What this task involves:
Pictures must be left out. Retype exactly the lines from the one containing "Task: Open the Yetkinlikler module" through the last line of the records below.

=== Information ===

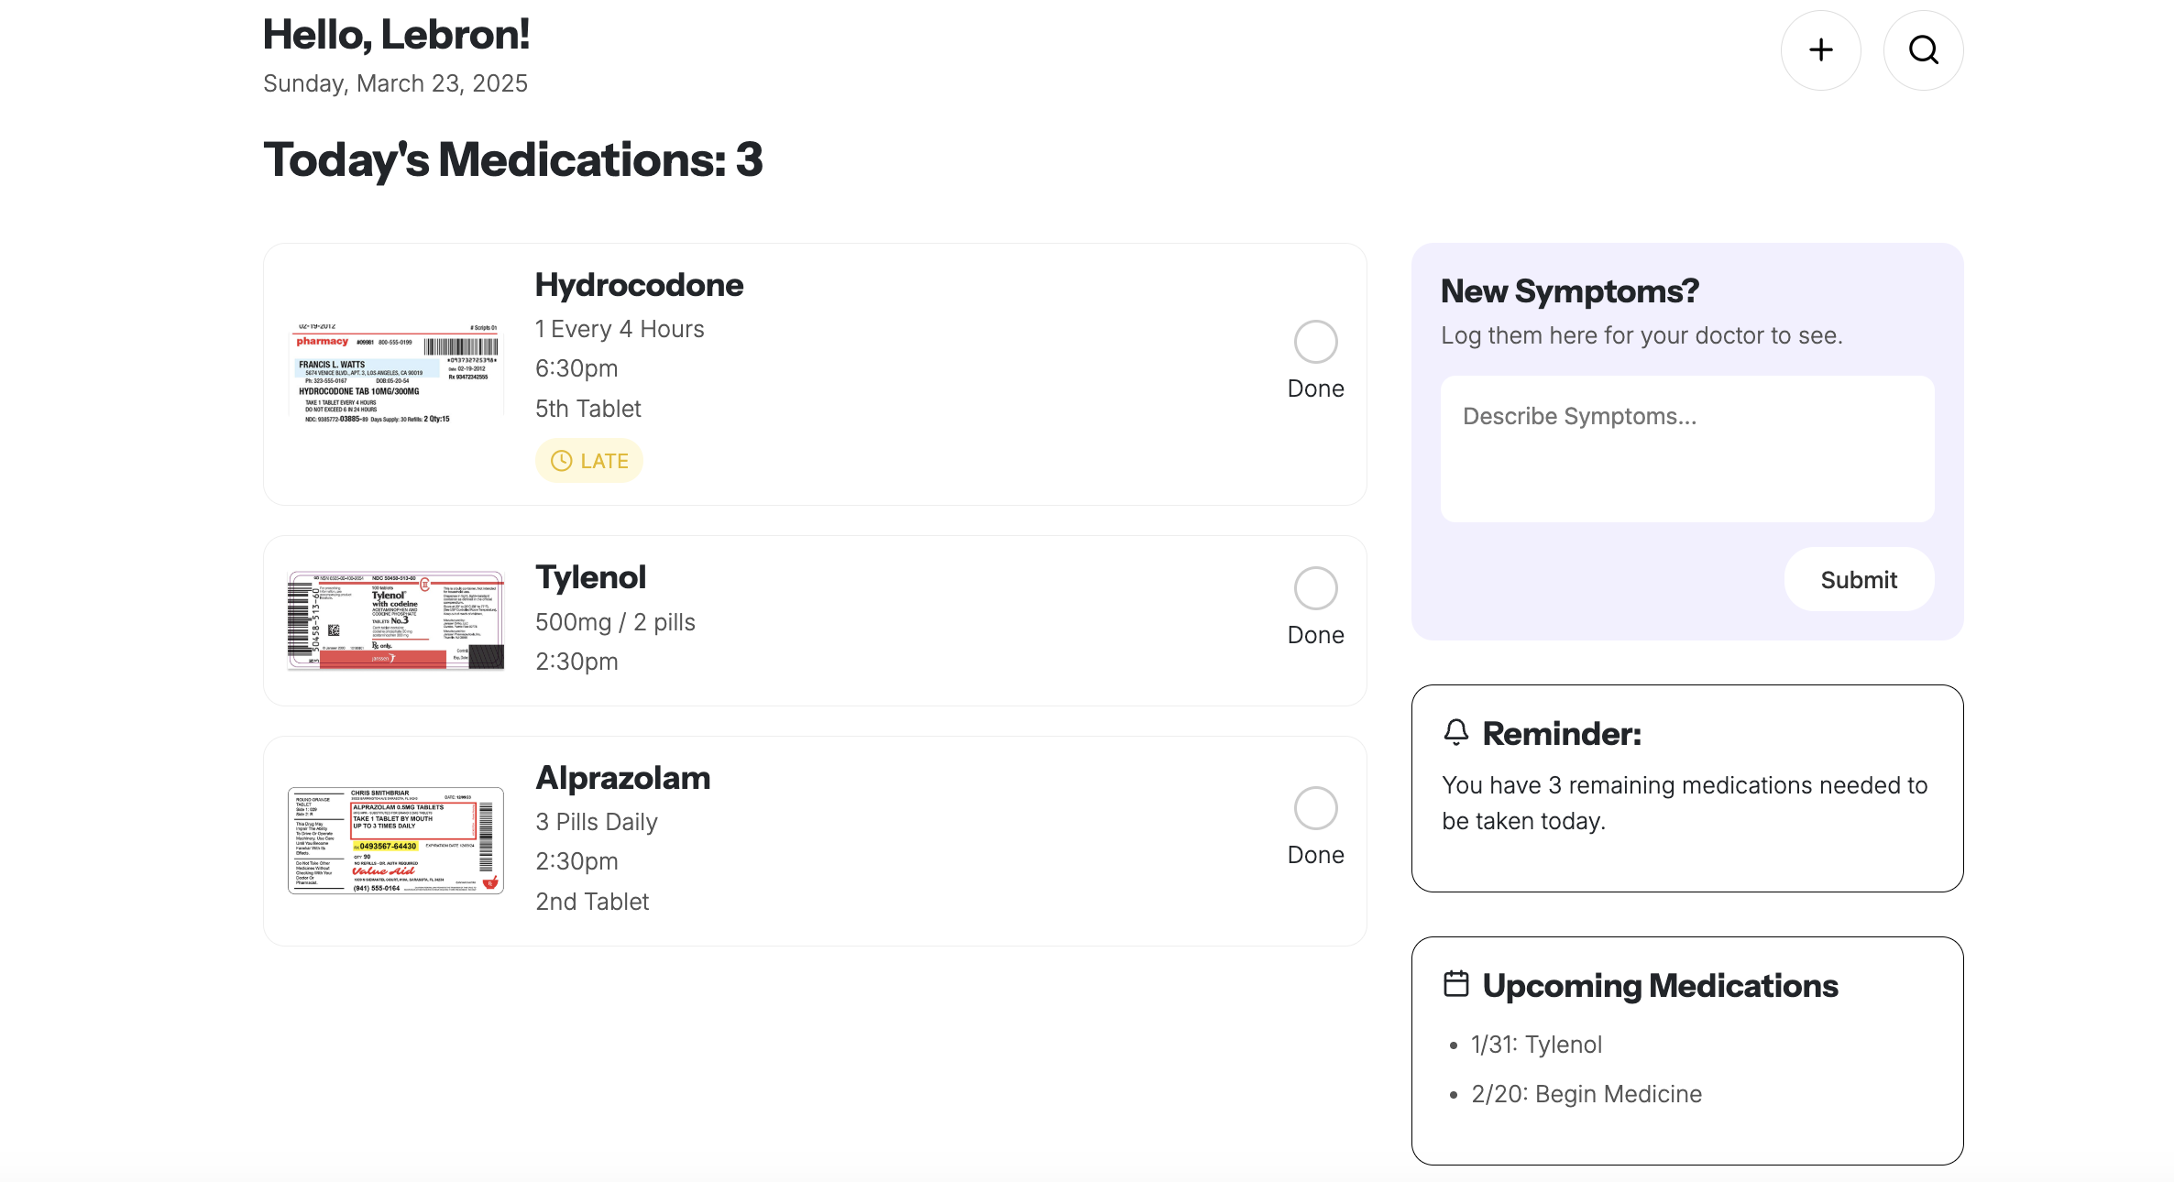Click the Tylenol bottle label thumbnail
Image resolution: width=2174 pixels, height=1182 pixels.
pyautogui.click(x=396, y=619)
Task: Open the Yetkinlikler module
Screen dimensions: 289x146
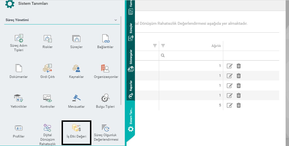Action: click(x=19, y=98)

===

Answer space:
Task: Open the Yetkinlikler module
Screen dimensions: 289x146
Action: click(x=19, y=98)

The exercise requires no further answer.